### Material provided

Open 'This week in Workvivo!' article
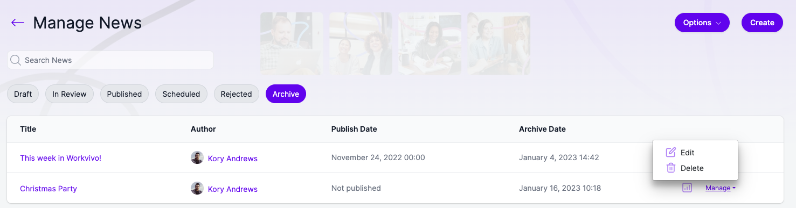 click(60, 158)
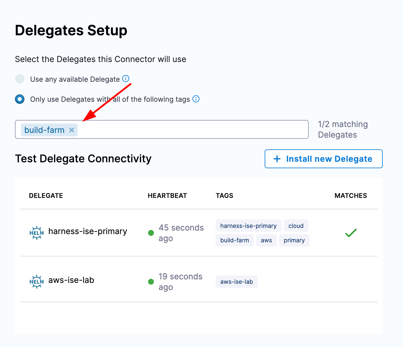Click Helm icon for harness-ise-primary
The image size is (403, 347).
pyautogui.click(x=37, y=233)
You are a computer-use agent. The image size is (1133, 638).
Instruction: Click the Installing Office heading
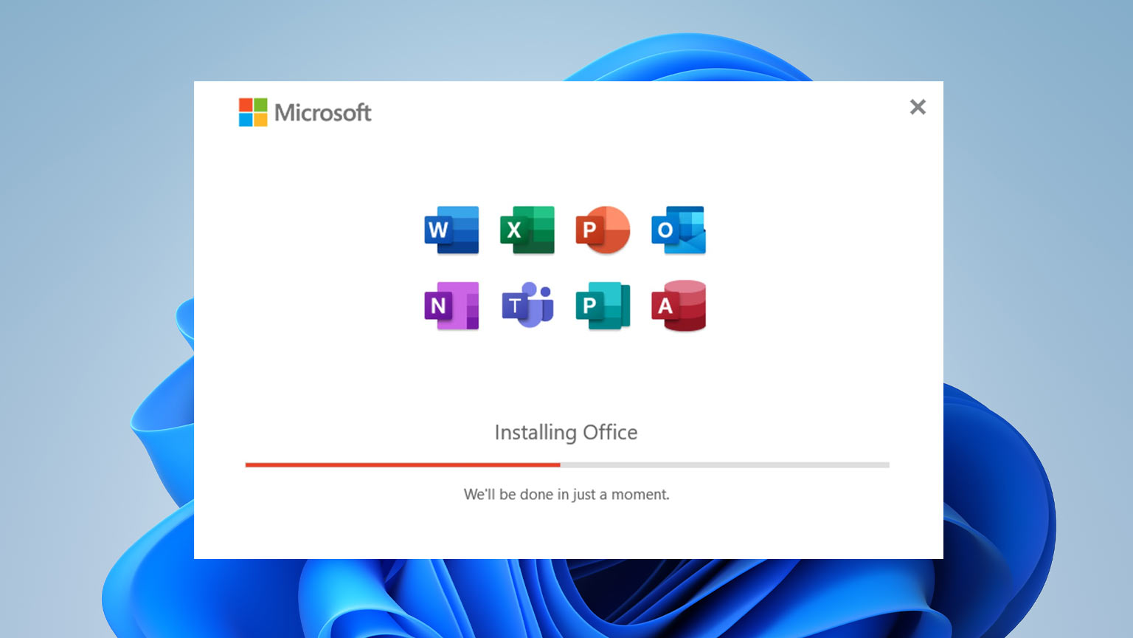[567, 433]
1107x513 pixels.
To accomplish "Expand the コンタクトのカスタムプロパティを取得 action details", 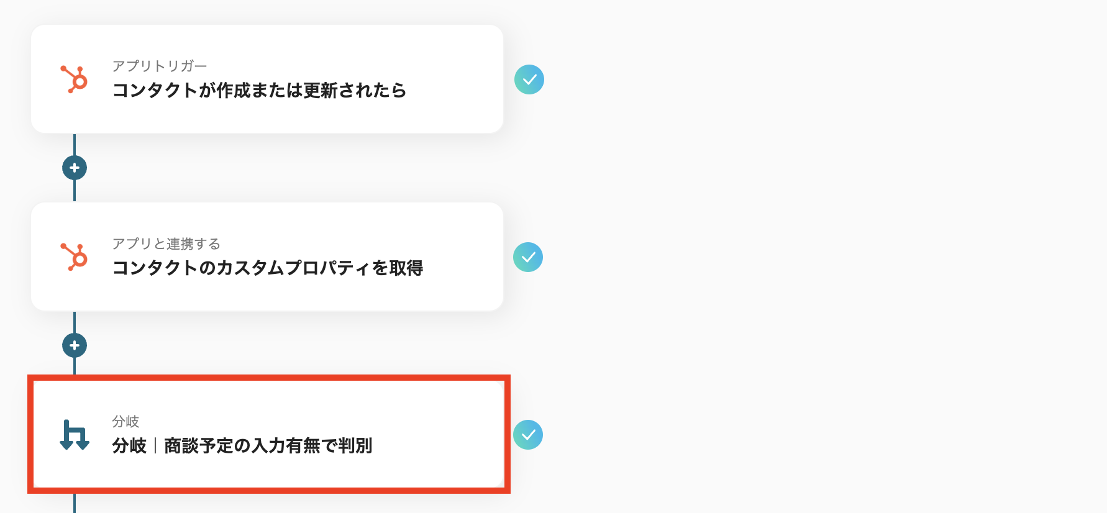I will (x=267, y=257).
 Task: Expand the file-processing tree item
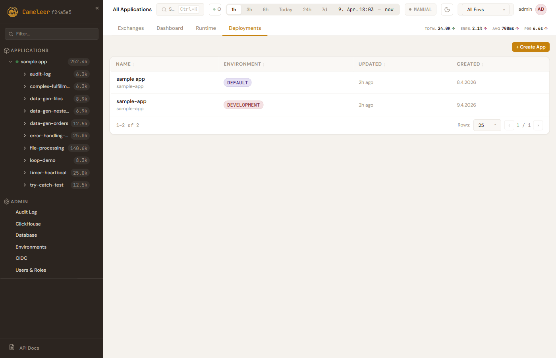pos(25,148)
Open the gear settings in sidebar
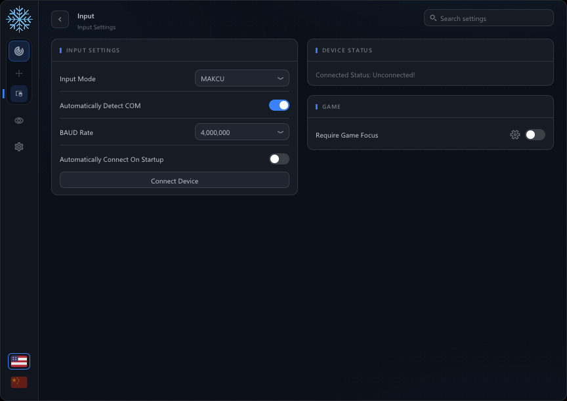 pyautogui.click(x=19, y=147)
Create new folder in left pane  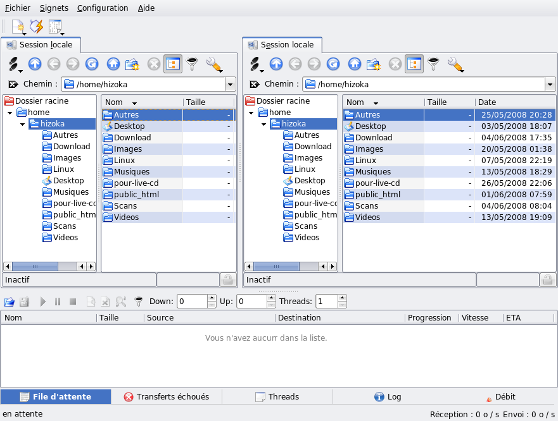[x=132, y=64]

### Task goal
Output the data above exactly, beginning at its first line and ending with the line that holds "You are a computer-use". Leave out the pictures and add nothing.

### Response area
Open 'This week in Workvivo!' article
 click(60, 158)
Click Helm icon for harness-ise-primary
The image size is (403, 347).
pyautogui.click(x=37, y=233)
You are a computer-use agent. The image size is (1133, 638).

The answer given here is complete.